California reported 2,992 new cases, for a total of 106,878, and added 88 deaths, with the fatality count at 4,156.
Pennsylvania reported 680 new cases, for a total of 71,415, and 73 new deaths, to total 5,537, the state health department said.
Florida’s cases rose 1.7% to 55,424 and deaths rose to 2,447, the health department said.
Greece Allows More Flights from Mid-June (3:30 p.m. NY)
Greece will allow visitors from more nations, including the U.S. and U.K., to arrive at Athens and Thessaloniki airports starting June 15, the Foreign Ministry said. After July 1, flights can land at all Greek airports.
The government will use the European Union Aviation Safety Agency’s list of airports to determine testing for arriving passengers. If travel originates at an airport not on the affected-area list, then visitors are subject to random tests, the Foreign Ministry said. If the journey begins at an airport on the EASA list, then visitors who test negative will self-quarantine for seven days and if positive will be under supervised quarantine for 14 days.
Greece will reopen borders with Albania, Bulgaria and North Macedonia on June 15, the Foreign Ministry said with visitors subject to random tests. Arrivals by sea will begin July 1.
French Cases Inch Higher (2:10 p.m. NY)
France reported 57 new deaths, raising the total to 28,771, based on hospital data, with reporting of nursing-home fatalities delayed to Tuesday. New cases climbed by 1,828, or 0.8%, to 225,898.
FDA Authorizes Siemens Antibody Test (2:10 p.m. NY)
Siemens Healthineers AG received U.S. Food and Drug Administration emergency use authorization for a coronavirus antibody test, used to identify recent or prior infection in humans. The company had expected the test to be available by late May and aims to produce more than 50 million tests a month starting in June.
Italy Cases on Declining Trend (12:01 pm NY)
Italy reported 416 new cases, up from 516 a day earlier, confirming a declining trend as the total reached 232,664. Total deaths rose to 33,340. The government confirmed plans to allow travel between regions starting June 3 even as some regional governors opposed letting people from the hard-hit Lombardy region move freely.
India to Ease Lockdown in Stages (8:52 a.m. NY)
India announced a phased lifting of the nationwide lockdown by allowing malls, restaurants and places of worship to open from June 8, the interior ministry said in a statement.

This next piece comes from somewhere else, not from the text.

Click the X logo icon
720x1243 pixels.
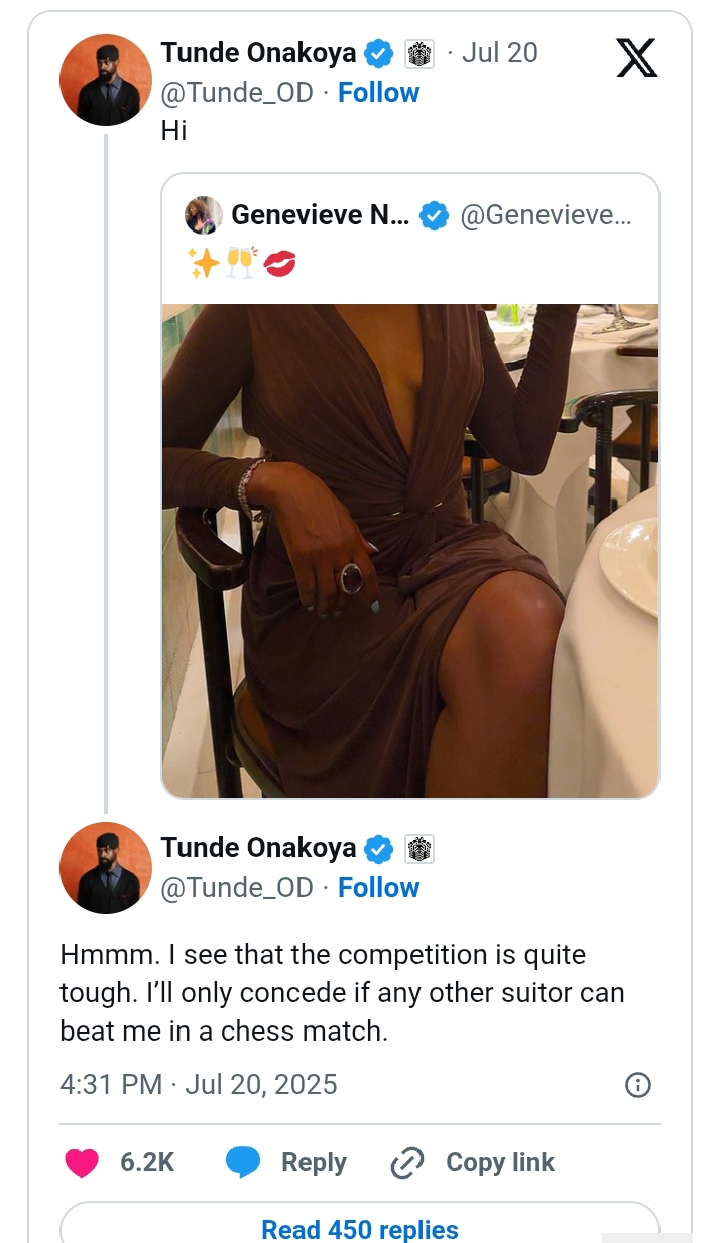coord(637,56)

The country, which had enforced sweeping and strict stay-at-home orders from March 25, will limit the stringent rules to areas that have a large number of active cases. Authorities will decide to open schools and colleges in July, while international air travel will resume in the final phase. The exit plan comes even as India has been unable to flatten its curve despite the restrictions which have left its already troubled economy in deep disrepair.
EU Urges U.S. to Reconsider WHO Decision (8:24 a.m. NY)
The European Union called on the U.S. to reconsider its decision to terminate its relationship with the World Health Organization, which President Donald Trump has accused of being too deferential to China.
“Global cooperation and solidarity through multilateral efforts are the only effective and viable avenues to win this battle the world is facing,” according to a joint statement Saturday from European Commission President Ursula von der Leyen and the bloc’s chief foreign envoy, Josep Borrell. “We urge the U.S. to reconsider its announced decision.”